Можно сопоставить этих “блудливых невест” с ищущими женихов “недоразвившимися блядьми” из письма Борису Диатроптову, а заодно припомнить, что Шаляпин был для Ходасевича не только голосом на пластинке, но и живым человеком, с которым он выпивал в Герингсфорсе, – и попытаться определить “угол отражения” (термин Ходасевича-пушкиниста), под которым реальные впечатления и чувства попадают в стихи “Европейской ночи”. Но не менее (а может быть, и более) интересны параллели с поэзией немецкого экспрессионизма, создававшейся тогда же и там же (вышеприведенное стихотворение “Дачное” вчерне написано в июне 1923-го в Саарове), но, видимо, совершенно Ходасевичу неизвестной.

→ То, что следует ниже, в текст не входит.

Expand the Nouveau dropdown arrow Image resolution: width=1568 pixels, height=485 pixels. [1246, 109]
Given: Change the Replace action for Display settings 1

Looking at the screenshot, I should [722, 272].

Ходасевич пытается пробиться, прорваться сквозь плотный, цветной, пахучий и грузный мир Европы к тому инобытию, от которого прежде его отделяла лишь “прозрачная, но прочная плева”. Он пытается нащупать в этом мире любую трещину, любую инверсию. Зеркальная реальность слепого, на чьих бельмах
Целый мир отображен:
Дом, лужок, забор, корова,
Клочья неба голубого –
Все, чего не видит он;
перевернутый мир того, “кто падает вниз головой”; лучи радио, пронизывающие людей и вещи; железный скрип жалюзи; лязг электрической пилы; даже “старик сутулый, но высокий”, мастурбирующий в подземном сортире, – всё это болевые точки, вносящие в мир неопределенность и тревогу и нарушающие его непрозрачность. Именно в поисках таких “болевых зон” реальности поэт, скорее всего, и ходил в 1924-м по грязноватым парижским кабачкам, где “ведут сомнительные девы свой непотребный хоровод” – как в свое время блуждал Блок по подобным же заведениям Каменного острова.

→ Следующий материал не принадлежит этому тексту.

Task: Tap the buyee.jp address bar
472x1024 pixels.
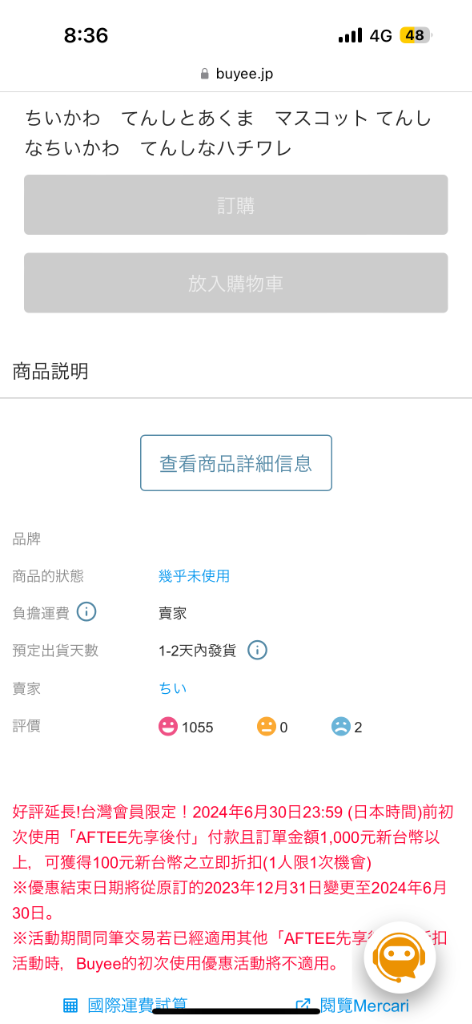Action: click(236, 74)
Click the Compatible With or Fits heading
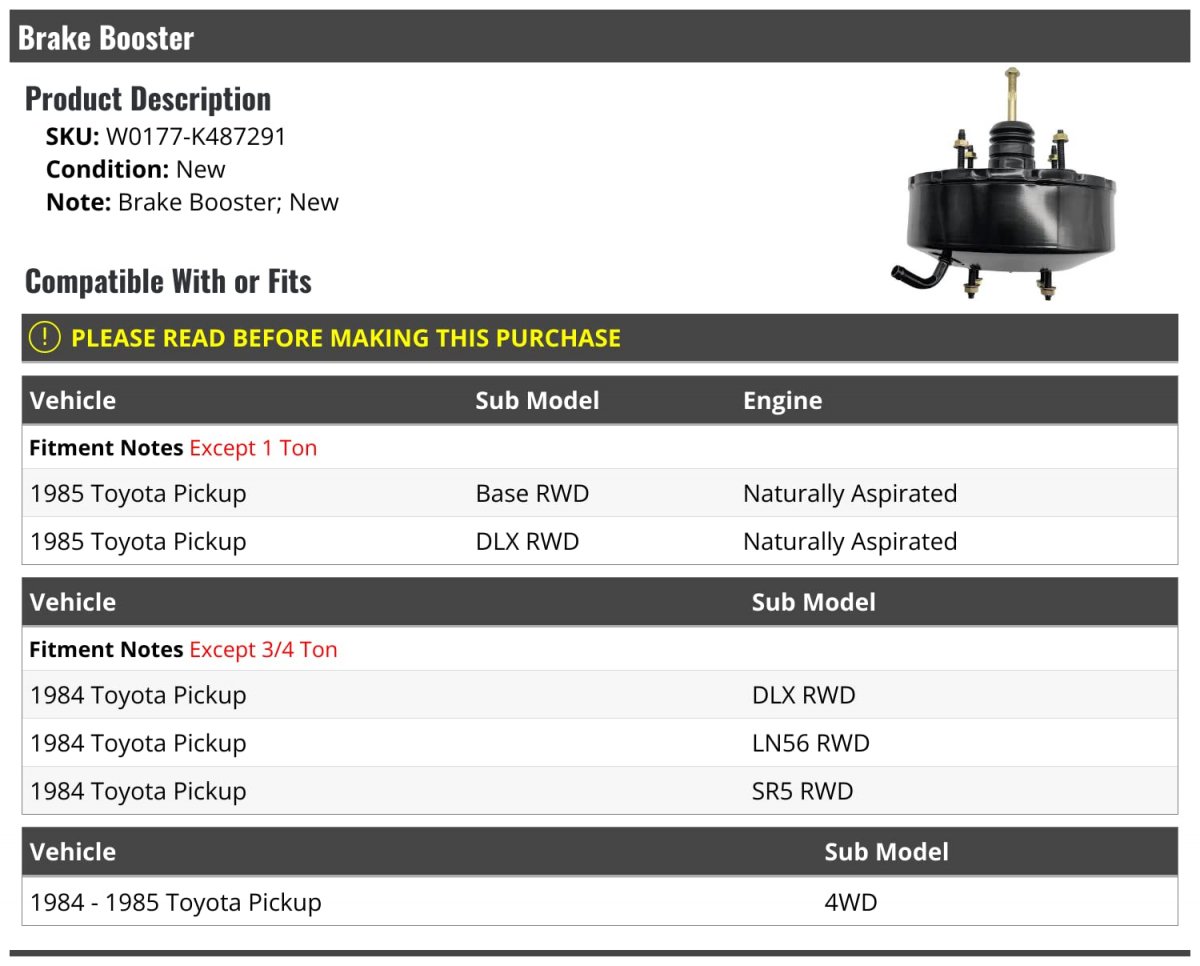1200x966 pixels. (x=168, y=282)
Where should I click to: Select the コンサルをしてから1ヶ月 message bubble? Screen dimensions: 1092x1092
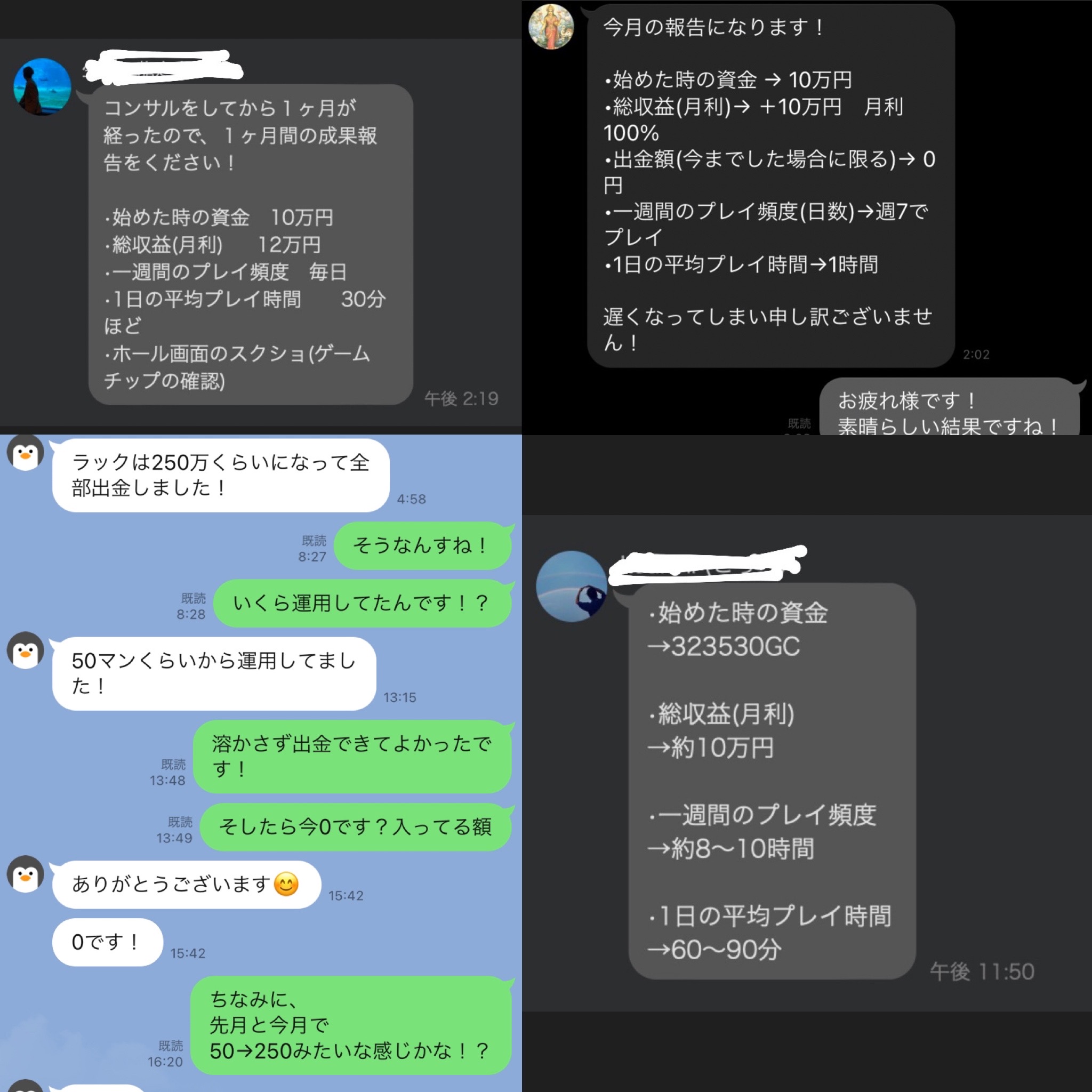pyautogui.click(x=251, y=244)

В этом же ряду и “An Mariechen” с его жестокой и дикой с бытовой точки зрения мыслью:
…Уж лучше бы – я еле смею
Подумать про себя о том –
Попасться бы тебе злодею
В пустынной роще, вечерком.
Уж лучше в несколько мгновений
И стыд узнать, и смерть принять,
И двух истлений, двух растлений
Не разделять, не разлучать…
Здесь уместно вспомнить еще одно стихотворение, тоже датированное 1923 годом и провокативное уже настолько, что Ходасевич не счел возможным не только напечатать его, но и переписать набело. Это стихотворение “В кафэ”:
Мясисто губы выдаются
С его щетинистой щеки,
И черной проволокой вьются
Волос крутые завитки. ‹…›
Ему противна до страданий
Арийских глаз голубизна,
Арийских башен и преданий
Готическая вышина,
Сердец крылатая тревога,
Колоколов субботний звон.
Их упоительного Бога
Заочно презирает он…
Очевидно, что обладатель мясистых губ, щетинистых щек и курчавых волос, ненавидящий “арийский мир”, – семит, обрисованный в духе если не “Штюрмера”, то хьюстона Чемберлена. Но у Ходасевича этот карикатурный персонаж “славой некою овеян, он провозвестник, он поэт”. Поэт-урбанист, поэт-революционер (“Рифмует: кубы, клубы, трубы, / Дреднот, вперед, переворот”). Возможно, даже террорист: стихотворение заканчивается упоминанием о “каком-то свертке”, который герой достает из кармана. Впрочем, судя по черновикам, в свертке не пистолет, не динамит, а статуэтка “негритянского божка”, чей зад с обожанием целует враг арийского мира. Деталь неслучайная: увлечение африканским искусством было характерно для авангарда накануне и вскоре после Первой мировой войны. Однако у Ходасевича она обыгрывается на редкость гротескно. Описывая внешность героя, он подчеркивает именно те черты, которые объединяют стереотипного еврея с негром (лишь “щетинистые щеки” выпадают из ряда). И тут возникает неожиданная ассоциация: поэт с курчавой головой, негритянскими губами, густой растительностью на щеках, идентифицирующий себя с Африкой. Кого он напоминает нам – и кого он должен был напоминать пушкинианцу Ходасевичу?